O caso de Ricardo Robles está exactamente neste nível limite de incoerência. Como escrevi no meu artigo da semana passada, Robles contrariou na sua vida privada, ponto por ponto, tudo o que professava em público. Não fui extraordinariamente original: até Catarina Martins acabou por perceber o óbvio, de tal forma o caso é um exemplo de manual, quase caricatural, do que é o problema político de se actuar em causa própria de modo discordante do que em público se exige aos outros.

 

Imagine-se agora que aquele nosso político imaginário é também advogado, e que aceita defender uma pessoa acusada de homicídio. Ou seja, aos olhos desse político, uma pessoa acusada de violar o mandamento "Não matarás". Seria este caso semelhante também ao de Ricardo Robles? Daniel Oliveira acha que sim, a julgar pela sua última crónica no Expresso ("Depois de Robles", 4.8.2018). Sou amigo do Daniel e tenho discutido com ele este assunto, sobre o qual aquela crónica condensa o essencial da sua opinião.

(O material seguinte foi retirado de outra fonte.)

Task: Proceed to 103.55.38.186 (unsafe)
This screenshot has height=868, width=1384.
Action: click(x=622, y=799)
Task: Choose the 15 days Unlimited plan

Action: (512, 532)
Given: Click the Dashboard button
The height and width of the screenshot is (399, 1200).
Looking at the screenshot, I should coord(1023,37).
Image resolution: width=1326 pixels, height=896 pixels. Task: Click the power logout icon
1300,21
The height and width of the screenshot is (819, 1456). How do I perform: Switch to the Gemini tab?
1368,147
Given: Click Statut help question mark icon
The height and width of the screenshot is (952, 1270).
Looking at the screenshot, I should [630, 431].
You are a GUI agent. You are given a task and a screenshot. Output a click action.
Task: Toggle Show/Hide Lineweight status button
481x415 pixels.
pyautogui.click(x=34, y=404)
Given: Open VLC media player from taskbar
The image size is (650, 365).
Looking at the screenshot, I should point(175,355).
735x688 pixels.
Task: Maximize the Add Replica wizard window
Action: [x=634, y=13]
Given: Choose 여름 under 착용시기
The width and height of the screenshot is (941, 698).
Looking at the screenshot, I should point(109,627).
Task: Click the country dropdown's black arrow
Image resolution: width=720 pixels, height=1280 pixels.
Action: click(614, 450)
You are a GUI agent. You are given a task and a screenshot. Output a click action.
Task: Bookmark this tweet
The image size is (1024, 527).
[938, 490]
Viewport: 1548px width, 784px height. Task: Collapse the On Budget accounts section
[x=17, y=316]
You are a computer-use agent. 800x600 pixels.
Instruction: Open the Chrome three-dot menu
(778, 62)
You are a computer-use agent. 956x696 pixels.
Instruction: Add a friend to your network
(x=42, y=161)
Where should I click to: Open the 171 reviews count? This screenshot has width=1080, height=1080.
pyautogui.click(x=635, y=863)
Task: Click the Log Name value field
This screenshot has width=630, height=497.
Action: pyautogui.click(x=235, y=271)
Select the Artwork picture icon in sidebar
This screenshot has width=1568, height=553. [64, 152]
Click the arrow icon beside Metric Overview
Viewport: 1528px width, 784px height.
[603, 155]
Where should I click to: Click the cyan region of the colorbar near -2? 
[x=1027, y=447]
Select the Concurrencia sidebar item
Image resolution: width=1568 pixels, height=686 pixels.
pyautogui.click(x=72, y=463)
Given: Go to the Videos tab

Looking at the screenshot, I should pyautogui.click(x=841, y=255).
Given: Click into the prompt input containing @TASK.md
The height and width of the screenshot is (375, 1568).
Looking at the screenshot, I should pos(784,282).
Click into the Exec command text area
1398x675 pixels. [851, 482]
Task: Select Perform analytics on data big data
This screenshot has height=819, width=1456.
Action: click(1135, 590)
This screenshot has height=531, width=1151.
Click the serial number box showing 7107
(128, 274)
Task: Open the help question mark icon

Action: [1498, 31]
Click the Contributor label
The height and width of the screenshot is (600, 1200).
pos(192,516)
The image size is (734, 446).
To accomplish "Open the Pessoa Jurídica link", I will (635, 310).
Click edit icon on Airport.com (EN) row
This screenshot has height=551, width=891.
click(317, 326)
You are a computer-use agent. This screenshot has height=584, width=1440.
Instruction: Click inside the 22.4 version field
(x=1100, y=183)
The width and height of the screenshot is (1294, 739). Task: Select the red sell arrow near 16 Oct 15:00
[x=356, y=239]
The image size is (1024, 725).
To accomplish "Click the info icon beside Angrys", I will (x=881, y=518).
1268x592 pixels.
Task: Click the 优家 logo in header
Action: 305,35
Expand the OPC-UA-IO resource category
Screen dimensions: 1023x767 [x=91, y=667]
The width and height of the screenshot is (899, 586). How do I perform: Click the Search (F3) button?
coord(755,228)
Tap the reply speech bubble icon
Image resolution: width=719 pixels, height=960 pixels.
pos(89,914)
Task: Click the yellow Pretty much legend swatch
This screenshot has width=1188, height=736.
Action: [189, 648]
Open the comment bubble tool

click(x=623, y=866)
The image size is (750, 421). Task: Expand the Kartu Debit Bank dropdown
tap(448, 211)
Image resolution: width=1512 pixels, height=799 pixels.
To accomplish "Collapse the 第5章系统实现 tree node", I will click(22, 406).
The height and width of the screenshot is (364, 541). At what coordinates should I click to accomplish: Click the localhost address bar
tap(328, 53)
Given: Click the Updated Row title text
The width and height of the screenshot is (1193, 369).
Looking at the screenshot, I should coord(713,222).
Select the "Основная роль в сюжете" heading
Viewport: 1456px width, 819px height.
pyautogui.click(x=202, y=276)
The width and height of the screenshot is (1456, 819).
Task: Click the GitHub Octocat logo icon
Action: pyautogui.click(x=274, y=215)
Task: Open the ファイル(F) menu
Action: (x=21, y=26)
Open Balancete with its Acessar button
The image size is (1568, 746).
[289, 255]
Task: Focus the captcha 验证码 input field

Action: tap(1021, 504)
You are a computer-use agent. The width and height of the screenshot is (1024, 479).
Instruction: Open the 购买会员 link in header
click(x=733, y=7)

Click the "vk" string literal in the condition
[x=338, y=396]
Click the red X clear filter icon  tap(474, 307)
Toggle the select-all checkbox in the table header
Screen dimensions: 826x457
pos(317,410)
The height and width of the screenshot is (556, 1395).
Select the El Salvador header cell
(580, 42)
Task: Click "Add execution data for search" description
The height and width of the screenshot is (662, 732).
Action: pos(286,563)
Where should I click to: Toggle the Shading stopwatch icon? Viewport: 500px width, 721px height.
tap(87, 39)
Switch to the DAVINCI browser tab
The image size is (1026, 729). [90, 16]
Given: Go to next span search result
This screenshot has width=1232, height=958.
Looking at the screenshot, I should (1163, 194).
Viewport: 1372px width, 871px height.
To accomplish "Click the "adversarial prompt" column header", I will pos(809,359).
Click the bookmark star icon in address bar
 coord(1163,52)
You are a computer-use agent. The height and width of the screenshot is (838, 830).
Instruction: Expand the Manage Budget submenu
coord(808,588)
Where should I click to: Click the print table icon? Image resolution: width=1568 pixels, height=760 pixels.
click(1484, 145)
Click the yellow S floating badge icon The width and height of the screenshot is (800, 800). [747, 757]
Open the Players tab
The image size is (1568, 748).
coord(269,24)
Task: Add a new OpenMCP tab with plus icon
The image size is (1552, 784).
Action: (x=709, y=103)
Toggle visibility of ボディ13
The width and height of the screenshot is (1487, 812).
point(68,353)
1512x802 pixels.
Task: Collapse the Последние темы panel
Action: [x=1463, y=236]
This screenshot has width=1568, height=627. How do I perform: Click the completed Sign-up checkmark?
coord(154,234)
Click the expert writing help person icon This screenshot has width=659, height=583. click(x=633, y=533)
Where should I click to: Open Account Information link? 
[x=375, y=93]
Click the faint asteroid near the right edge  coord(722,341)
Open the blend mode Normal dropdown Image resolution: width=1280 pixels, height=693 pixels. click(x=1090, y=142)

O Daniel acha que "o linchamento de Robles" é um "exercício de hipocrisia colectiva" que estabelece "um inédito grau de exigência", insuportável. Depois de Robles, o dilúvio. A consequência da condenação política do ex-vereador do BE em Lisboa é a de que, por exemplo - e por identidade de razões -, "todos os políticos-advogados devem rever os processos que aceitaram".

 

Daniel Oliveira não foi o único a escrever que a reacção ao caso Robles foi errada ou desproporcionada, nem o único a utilizar aquele tipo de equiparações. Se aqui o isolo é porque o Daniel é provavelmente o mais representativo dos cronistas da área da "geringonça". Por ser o mais inteligente e o mais prolífero - e também, se calhar, por ser o mais afoito -, é aquele que mais frequentemente estabelece a "narrativa" com que a sua área política reage às polémicas do dia. E, se falo daquela alusão absurda aos "políticos-advogados", é porque ela mostra o quão desesperada foi a reacção da esquerda ao caso Robles.

 

Como é óbvio, não há nada de semelhante entre uma pessoa - ela própria - fazer em privado aquilo a que se opõe na política e uma pessoa (político ou não), no exercício da advocacia, defender outras pessoas acusadas de condutas que reprova. Se houvesse aqui alguma contradição fatal, se aceitar um patrocínio significasse concordar com uma conduta reprovável, acabaria a advocacia e o Estado de direito. E o mesmo se diga sobre a simples prestação de apoio técnico (jurídico ou outro). Se Ricardo Robles tivesse sido só o engenheiro da reabilitação do prédio que comprou e quis vender, não havia o mínimo problema.

 

A estratégia da esquerda foi encharcar o debate com um festival de reduções ao absurdo (do tipo: "Um liberal não pode andar de transportes públicos"), absolutamente inúteis para a discussão do tema, como o são sempre as reduções ao absurdo no debate político, para inviabilizar qualquer possibilidade de censura. Mas, na verdade, é uma estratégia que é, ela mesma, facilmente reduzida ao absurdo. Se as contradições de Robles não fossem graves, nenhuma contradição entre o que um político diz e faz seria algum dia realmente grave. Medir a seriedade na política seria uma tarefa impossível.